## WHAT IS NEEDED
Using the entries below, give the count of lines that hold "Select". Say nothing besides the number.

** DATA SHOWN follows **

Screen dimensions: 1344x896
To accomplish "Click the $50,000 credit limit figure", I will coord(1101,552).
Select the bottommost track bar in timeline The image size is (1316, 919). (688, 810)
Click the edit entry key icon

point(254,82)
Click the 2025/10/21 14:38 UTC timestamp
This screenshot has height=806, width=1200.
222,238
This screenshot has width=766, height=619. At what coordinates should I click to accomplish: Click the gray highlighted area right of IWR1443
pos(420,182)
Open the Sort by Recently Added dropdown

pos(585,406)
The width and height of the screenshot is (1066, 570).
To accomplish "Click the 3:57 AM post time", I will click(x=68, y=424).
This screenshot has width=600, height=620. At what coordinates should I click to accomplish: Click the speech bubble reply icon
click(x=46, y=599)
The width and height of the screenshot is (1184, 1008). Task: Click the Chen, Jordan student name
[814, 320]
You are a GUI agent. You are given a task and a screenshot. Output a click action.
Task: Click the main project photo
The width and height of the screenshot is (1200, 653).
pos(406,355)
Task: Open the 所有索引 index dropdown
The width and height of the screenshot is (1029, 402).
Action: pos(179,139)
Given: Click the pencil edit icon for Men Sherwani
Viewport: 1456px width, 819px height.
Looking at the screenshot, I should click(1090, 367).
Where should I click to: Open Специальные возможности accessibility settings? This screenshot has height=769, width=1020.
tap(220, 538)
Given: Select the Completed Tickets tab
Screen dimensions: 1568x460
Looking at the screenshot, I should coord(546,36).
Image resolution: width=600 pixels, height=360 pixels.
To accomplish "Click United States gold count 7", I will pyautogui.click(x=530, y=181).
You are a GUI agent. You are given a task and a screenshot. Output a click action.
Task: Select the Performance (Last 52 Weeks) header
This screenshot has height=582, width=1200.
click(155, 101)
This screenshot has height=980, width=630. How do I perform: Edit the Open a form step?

** End of DATA SHOWN **

## FINAL ANSWER
3